Mooney’s second novel, “Traffic and Laughter,” was published in 1990. It opened in Southern California — again with a sex scene, though this one involved no dolphins — and roamed to Africa and France. Nuclear weaponry was again included, as were filmmaking, a cuckoo bird and assorted other elements.

“‘Traffic and Laughter’ is a chain reaction of proliferating metaphors that eventually achieve critical mass and explode the book, along with the world,” Douglas Glover wrote in The New York Times.

“This,” he added, “is new-wave literary joke-making at its best — and its most serious.”

“Singing Into the Piano” (1998) was a sprawling meditation on the borderless world of the North American Free Trade Agreement that, yes, began with a sex scene, this one involving two spectators at a speech by a man running for the presidency of Mexico.

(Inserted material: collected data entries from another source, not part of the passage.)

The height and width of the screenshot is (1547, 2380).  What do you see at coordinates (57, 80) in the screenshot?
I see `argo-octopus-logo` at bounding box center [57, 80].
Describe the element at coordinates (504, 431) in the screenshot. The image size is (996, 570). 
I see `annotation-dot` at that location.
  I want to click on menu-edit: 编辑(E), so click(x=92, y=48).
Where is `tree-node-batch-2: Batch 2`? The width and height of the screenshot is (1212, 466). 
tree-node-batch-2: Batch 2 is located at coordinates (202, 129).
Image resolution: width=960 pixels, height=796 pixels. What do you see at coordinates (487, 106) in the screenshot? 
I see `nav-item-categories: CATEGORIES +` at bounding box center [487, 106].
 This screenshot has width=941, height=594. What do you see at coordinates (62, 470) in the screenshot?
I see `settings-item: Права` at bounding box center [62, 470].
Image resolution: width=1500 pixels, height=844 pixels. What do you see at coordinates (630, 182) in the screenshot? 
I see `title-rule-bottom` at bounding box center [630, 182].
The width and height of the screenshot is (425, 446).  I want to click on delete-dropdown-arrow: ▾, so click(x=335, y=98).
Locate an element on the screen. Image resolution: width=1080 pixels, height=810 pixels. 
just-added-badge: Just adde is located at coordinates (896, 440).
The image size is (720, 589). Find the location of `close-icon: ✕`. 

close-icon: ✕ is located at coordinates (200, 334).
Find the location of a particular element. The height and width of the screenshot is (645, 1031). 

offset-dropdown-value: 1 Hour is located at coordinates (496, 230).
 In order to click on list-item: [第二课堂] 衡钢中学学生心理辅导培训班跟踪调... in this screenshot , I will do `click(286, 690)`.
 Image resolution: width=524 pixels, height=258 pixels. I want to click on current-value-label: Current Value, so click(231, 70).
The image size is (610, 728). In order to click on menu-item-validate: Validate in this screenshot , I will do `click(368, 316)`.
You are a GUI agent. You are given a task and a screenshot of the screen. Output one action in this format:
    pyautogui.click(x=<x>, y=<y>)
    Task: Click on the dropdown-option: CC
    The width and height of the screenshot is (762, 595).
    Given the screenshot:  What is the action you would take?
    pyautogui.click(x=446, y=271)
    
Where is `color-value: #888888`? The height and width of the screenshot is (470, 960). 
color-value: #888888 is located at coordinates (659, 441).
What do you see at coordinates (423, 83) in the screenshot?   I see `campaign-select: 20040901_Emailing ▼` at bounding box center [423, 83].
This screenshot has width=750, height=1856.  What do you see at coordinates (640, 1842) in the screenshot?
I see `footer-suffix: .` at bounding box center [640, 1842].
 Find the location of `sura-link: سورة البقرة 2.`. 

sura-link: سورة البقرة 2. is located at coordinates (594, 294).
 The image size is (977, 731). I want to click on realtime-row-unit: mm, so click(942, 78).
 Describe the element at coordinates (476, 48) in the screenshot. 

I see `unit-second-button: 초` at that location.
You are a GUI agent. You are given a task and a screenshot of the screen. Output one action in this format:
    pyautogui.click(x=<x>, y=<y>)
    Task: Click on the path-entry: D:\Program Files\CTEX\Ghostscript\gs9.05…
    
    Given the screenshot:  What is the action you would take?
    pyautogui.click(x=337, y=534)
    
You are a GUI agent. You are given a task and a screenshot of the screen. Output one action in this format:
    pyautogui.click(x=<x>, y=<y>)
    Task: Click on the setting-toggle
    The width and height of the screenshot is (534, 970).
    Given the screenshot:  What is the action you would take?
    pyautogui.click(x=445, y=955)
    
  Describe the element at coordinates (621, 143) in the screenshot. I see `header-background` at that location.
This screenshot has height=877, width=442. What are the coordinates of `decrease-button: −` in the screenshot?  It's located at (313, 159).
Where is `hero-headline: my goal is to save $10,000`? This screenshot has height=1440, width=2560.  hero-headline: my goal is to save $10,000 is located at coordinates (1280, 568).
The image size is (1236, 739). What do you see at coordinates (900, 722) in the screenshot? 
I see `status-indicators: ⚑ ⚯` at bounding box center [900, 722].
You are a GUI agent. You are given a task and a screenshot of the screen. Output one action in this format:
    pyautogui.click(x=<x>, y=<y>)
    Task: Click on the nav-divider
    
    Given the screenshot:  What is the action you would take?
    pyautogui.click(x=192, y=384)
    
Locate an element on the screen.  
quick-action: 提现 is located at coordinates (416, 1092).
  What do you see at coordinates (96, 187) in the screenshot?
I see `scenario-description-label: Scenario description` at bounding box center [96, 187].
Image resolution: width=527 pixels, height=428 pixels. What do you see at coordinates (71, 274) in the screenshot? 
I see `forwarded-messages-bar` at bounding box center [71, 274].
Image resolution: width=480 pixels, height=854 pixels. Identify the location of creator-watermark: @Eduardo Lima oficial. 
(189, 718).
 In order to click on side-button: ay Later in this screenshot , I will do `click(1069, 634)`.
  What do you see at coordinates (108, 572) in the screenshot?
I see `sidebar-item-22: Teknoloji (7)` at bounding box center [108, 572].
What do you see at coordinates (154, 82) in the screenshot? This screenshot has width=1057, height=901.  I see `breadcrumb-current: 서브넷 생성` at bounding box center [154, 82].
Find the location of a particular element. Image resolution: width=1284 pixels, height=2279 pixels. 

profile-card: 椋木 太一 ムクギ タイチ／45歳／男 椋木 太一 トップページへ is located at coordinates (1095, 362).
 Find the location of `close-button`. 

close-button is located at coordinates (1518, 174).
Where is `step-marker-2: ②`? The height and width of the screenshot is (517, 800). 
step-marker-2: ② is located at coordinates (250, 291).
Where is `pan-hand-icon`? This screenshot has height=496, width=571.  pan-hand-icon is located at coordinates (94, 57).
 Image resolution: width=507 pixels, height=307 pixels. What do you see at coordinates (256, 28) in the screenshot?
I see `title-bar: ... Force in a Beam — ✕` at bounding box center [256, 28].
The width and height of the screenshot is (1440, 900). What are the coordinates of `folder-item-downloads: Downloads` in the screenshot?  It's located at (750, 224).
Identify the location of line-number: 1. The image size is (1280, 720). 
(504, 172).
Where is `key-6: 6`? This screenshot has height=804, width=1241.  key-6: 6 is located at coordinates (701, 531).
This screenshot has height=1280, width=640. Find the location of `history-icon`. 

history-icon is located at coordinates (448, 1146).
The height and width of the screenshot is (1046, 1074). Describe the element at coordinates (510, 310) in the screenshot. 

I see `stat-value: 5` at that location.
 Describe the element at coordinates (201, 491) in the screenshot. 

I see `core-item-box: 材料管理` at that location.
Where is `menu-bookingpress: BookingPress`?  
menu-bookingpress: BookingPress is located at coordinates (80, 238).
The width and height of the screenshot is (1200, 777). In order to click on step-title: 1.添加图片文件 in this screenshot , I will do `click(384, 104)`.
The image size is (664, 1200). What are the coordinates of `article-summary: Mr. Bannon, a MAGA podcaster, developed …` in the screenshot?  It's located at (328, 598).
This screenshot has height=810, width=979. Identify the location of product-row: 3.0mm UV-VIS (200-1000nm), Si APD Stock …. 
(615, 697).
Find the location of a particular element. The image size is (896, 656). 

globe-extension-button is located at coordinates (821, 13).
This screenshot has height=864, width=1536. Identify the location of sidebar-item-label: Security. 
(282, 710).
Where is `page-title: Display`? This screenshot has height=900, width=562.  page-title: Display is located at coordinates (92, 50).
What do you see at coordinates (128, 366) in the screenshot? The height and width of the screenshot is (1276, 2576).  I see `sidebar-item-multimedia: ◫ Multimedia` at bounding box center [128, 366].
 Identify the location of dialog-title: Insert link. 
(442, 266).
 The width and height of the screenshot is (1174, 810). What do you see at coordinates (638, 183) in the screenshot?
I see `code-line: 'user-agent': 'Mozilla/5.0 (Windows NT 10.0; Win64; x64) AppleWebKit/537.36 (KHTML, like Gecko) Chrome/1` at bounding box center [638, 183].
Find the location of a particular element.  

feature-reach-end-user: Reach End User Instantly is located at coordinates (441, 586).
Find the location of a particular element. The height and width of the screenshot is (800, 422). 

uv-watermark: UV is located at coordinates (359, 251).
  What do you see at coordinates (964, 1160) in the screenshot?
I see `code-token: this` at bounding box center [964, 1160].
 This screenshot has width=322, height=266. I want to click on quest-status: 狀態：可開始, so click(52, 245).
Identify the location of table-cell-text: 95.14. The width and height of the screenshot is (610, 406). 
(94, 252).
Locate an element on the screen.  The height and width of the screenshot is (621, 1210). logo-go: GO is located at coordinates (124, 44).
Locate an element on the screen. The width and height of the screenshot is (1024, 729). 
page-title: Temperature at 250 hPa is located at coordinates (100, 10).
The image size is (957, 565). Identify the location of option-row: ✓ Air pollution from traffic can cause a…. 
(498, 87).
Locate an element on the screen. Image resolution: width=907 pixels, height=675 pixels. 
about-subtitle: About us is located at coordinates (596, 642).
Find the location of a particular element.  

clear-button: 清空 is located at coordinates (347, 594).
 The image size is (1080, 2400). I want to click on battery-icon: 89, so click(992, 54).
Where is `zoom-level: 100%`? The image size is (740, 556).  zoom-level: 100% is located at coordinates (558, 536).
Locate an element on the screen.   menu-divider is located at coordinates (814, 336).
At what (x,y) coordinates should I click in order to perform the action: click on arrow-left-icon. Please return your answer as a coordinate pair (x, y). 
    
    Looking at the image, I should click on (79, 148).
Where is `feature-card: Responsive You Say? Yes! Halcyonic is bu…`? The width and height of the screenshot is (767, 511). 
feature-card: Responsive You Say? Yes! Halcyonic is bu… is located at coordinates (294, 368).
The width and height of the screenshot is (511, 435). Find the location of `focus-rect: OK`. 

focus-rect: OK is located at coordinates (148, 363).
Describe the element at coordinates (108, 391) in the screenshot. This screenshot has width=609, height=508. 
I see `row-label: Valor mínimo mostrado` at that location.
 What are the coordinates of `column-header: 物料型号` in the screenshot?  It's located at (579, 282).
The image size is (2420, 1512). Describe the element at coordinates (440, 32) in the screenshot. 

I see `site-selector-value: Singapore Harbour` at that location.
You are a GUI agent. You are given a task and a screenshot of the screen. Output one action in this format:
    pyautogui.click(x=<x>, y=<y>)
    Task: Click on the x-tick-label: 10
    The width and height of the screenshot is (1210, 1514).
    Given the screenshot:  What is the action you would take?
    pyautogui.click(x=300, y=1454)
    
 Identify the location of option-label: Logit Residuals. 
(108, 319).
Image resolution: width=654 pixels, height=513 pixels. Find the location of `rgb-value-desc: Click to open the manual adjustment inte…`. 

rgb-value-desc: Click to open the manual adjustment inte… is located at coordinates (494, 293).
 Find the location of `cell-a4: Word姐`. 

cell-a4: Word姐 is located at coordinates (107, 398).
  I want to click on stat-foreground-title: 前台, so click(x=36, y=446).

“In ‘Singing Into the Piano,’ Ted Mooney engages in a lot of serious speculation about what it means to be a citizen in a free-trade age,” Sarah Kerr wrote, reviewing the book in the Times. “But this speculation occurs against a racy backdrop — a kind of sweet solution to help wash down the castor oil of his main theme.”

Mooney’s most recent book, “The Same River Twice” (2010), involved a French clothing designer, her filmmaker husband and some ceremonial banners smuggled out of the Soviet Union. Carlo Wolff, reviewing the novel in The Boston Globe, called it “a philosophical entertainment doubling as a riveting, unconventional thriller,” one that “explores issues of mutability against fixity, evolution against stasis, art against artifice, and the vexing allure of an affair against the security of marriage.”




In a 1990 interview with Larry McCaffery and Sinda Gregory now in the archives of San Diego State University, Mooney was asked if the characters in his novels ever surprised him.

“There is not a single day in which I am not surprised to the point of befuddlement by what they do,” he said. “That’s the pleasure. Reacting to the befuddlement, straightening it out, is the responsibility.”

Edward Comstock Mooney was born Oct. 19, 1951, in Dallas and grew up in the Washington suburbs. His parents, Booth and Elizabeth (Comstock) Mooney, were both writers; his father was a speechwriter for and biographer of Lyndon B. Johnson before Johnson became president.

If Ted Mooney’s novels touched on big-picture political themes — global trade, the arms race and so on — that was in part because of his upbringing.

“All during my formative years,” he said in the 1990 interview, “I had people connected with the government coming in through my father’s and mother’s house, talking about these issues. I don’t know. To me these are the sorts of things that one thinks about in our times.”

Mooney graduated from Phillips Exeter Academy in New Hampshire in 1969, then spent two years at Columbia University before finishing his bachelor’s degree at Bennington College in Vermont, where he graduated in 1973.

He settled in Manhattan and was hired at Art in America in 1977. Elizabeth Baker was the editor there at the time.

“Ted was a skilled editor from the outset,” she said by email. “He was young, with no track record, but his job application included a photocopy of an article we’d already published, on which he’d red-penciled some constructive editorial changes. The job was his.”

He was soon given the title senior editor. He stayed until the magazine changed ownership in 2008.

“Over the decades, Ted’s literary career never undercut the care and resourcefulness he poured into his editorial activities,” Baker said. “He was thorough and meticulous, while scrupulously maintaining the tone and style of each writer. He worked with established writers whose work he barely touched, as well as beginners he taught how to write.”

Mooney is survived by his sister.

Mooney said that on trips to the Virgin Islands with his parents when he was young, he would swim with dolphins — memories that he tapped for that first novel, with its perceptive, smarter-than-expected animal as a central character. But he credited a dog with setting the novel in motion. A neighbor in his apartment building in Manhattan had a black Labrador retriever named Elmo, a smart and exploratory animal.

“I was sitting at my table and watched my front door open and close,” he told The Associated Press in 1991. “It was Elmo the dog, opening the door with his nose. It made me think about animals walking around, doing things that humans do.”